● **Exercise objective**: Copy exactly, please, each line of the data below until the line that contains "Dimostrazioni (678, 548)" has been copied, beginning at the top.

(Information provided Opens)

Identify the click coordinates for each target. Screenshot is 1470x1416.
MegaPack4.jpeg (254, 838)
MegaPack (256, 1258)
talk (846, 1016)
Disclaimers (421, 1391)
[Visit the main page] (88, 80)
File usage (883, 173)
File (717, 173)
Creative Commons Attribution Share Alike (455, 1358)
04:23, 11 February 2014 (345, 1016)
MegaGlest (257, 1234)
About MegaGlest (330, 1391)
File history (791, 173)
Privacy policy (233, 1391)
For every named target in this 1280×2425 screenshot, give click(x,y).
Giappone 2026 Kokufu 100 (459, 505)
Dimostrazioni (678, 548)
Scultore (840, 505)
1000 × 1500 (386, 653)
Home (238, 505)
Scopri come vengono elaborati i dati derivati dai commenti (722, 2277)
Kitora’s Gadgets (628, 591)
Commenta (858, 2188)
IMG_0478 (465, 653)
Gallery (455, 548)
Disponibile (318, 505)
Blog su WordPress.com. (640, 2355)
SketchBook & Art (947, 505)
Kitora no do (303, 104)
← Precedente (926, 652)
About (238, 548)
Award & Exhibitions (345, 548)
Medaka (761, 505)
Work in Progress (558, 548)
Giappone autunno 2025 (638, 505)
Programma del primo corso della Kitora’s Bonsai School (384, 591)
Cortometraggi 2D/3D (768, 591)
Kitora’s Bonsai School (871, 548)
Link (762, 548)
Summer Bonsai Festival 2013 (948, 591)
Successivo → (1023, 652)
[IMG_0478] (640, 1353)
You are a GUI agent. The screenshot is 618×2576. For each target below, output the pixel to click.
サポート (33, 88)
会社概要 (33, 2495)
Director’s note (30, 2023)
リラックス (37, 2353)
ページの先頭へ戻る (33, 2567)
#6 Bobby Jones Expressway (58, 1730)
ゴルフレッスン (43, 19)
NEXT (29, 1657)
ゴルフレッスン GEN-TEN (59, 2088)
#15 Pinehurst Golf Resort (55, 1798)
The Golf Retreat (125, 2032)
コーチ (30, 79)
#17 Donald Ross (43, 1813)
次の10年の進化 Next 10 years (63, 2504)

(Information provided Closes)

● **Final answer**:
Identify the click coordinates for each target. Screenshot is 1470x1416.
MegaPack4.jpeg (254, 838)
MegaPack (256, 1258)
talk (846, 1016)
Disclaimers (421, 1391)
[Visit the main page] (88, 80)
File usage (883, 173)
File (717, 173)
Creative Commons Attribution Share Alike (455, 1358)
04:23, 11 February 2014 (345, 1016)
MegaGlest (257, 1234)
About MegaGlest (330, 1391)
File history (791, 173)
Privacy policy (233, 1391)
For every named target in this 1280×2425 screenshot, give click(x,y).
Giappone 2026 Kokufu 100 (459, 505)
Dimostrazioni (678, 548)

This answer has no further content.